* **Excerpt to read**
⟨
Combined Maritime Forces ship HMS Montrose came to the rescue of a stricken merchant vessel (MV) during exercise Lucky Mariner; a combined forces, UK Maritime Trade Organisation (UKMTO) and shipping industry joint exercise in the Gulf.
The purpose of the exercise was to build on the close working relationship that the armed forces have with the merchant shipping community and to develop industry understanding of how the military provides help to merchant vessels in need.
HMS Montrose played a pivotal role in the exercise, being responsible for keeping a large area of water clear of possible threats, such as pirates or terrorists, and in so doing helping to keep safe the 600 or so merchant vessels in the Gulf.
HMS Montrose used her Lynx helicopter to look for suspicious vessels, which for the purpose of this exercise were simulated by United States Coast Guard vessels.
MV Al Safliya played the stricken vessel. Damage control and medical training sessions were carried out onboard, with both military and merchant crews learning a great deal from the encounter.
⟩
* **Activity**
Rewrite the passage on exercise Lucky Mariner, everything from "HMS Montrose used" down to "from the encounter.", replacing "Lynx" with "Merlin". The rows after this point are not needed for this work.

* **Data under study**
⟨
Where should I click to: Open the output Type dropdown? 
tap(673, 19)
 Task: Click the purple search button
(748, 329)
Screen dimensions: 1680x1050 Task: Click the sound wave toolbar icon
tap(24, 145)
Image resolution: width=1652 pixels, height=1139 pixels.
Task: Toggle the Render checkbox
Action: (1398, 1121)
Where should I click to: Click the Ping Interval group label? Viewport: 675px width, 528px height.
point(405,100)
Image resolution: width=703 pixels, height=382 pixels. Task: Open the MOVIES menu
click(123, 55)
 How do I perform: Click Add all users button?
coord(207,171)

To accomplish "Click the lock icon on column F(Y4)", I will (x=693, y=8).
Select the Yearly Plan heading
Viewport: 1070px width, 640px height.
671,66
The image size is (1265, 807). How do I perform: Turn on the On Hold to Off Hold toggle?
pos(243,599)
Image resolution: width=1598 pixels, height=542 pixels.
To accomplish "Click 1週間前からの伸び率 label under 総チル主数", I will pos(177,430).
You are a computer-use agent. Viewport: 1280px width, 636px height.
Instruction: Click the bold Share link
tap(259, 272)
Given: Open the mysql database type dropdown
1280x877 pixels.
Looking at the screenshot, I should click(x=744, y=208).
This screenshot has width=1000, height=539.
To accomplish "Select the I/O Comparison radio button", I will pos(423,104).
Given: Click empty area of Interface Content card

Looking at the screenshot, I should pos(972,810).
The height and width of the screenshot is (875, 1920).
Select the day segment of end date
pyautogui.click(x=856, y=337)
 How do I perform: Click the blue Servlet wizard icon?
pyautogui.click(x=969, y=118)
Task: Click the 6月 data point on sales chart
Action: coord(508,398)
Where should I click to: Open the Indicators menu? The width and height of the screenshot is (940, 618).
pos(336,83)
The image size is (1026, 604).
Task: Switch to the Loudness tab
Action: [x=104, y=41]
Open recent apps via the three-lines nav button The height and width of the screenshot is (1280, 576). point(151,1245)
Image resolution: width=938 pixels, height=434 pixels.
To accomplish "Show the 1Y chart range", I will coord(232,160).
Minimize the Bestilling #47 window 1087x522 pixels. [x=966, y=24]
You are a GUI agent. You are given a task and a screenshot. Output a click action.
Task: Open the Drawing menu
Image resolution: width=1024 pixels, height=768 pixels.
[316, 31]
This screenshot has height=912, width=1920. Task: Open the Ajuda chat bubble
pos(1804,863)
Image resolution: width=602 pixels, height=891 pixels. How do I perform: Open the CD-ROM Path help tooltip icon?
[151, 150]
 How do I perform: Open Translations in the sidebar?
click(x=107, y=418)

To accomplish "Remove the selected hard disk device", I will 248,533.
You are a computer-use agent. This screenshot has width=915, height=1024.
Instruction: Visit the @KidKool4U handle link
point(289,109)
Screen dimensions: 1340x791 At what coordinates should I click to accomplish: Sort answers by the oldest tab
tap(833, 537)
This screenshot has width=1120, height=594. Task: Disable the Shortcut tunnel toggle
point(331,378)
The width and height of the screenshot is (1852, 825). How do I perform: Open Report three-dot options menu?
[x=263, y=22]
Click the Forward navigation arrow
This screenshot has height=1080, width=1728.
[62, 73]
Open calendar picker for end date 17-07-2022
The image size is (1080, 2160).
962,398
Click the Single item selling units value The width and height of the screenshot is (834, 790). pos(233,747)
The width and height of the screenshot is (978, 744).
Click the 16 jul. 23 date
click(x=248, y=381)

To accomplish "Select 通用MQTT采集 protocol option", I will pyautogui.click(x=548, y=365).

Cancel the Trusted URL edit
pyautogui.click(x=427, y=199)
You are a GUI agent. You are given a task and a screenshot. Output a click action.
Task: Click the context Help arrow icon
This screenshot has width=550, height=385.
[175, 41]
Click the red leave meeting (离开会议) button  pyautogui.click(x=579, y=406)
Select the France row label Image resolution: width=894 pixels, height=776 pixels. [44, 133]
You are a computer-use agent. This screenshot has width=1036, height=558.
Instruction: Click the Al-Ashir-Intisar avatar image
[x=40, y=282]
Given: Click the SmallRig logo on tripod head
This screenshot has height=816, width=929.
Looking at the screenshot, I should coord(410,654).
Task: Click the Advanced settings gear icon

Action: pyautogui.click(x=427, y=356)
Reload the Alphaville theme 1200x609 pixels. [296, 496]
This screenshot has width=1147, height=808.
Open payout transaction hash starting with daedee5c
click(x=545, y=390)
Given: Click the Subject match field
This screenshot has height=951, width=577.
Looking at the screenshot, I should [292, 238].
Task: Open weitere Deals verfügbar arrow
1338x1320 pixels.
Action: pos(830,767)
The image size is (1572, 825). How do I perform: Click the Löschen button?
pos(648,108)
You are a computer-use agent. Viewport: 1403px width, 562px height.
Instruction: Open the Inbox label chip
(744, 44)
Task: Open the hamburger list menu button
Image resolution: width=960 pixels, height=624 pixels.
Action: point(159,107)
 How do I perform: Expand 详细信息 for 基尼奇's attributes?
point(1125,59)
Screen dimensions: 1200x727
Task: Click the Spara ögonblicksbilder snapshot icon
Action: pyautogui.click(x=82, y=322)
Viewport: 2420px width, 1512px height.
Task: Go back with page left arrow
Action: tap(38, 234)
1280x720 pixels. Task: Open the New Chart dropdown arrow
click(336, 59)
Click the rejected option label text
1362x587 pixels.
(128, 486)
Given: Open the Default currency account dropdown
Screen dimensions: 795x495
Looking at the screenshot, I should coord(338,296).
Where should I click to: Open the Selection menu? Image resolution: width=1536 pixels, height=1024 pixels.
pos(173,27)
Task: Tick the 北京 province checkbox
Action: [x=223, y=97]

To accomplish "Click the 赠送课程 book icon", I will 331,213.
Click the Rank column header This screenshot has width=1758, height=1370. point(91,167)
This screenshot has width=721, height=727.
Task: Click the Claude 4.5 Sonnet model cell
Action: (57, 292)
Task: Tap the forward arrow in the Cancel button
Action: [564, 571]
⟩
* **Task solution**
HMS Montrose used her Merlin helicopter to look for suspicious vessels, which for the purpose of this exercise were simulated by United States Coast Guard vessels.
MV Al Safliya played the stricken vessel. Damage control and medical training sessions were carried out onboard, with both military and merchant crews learning a great deal from the encounter.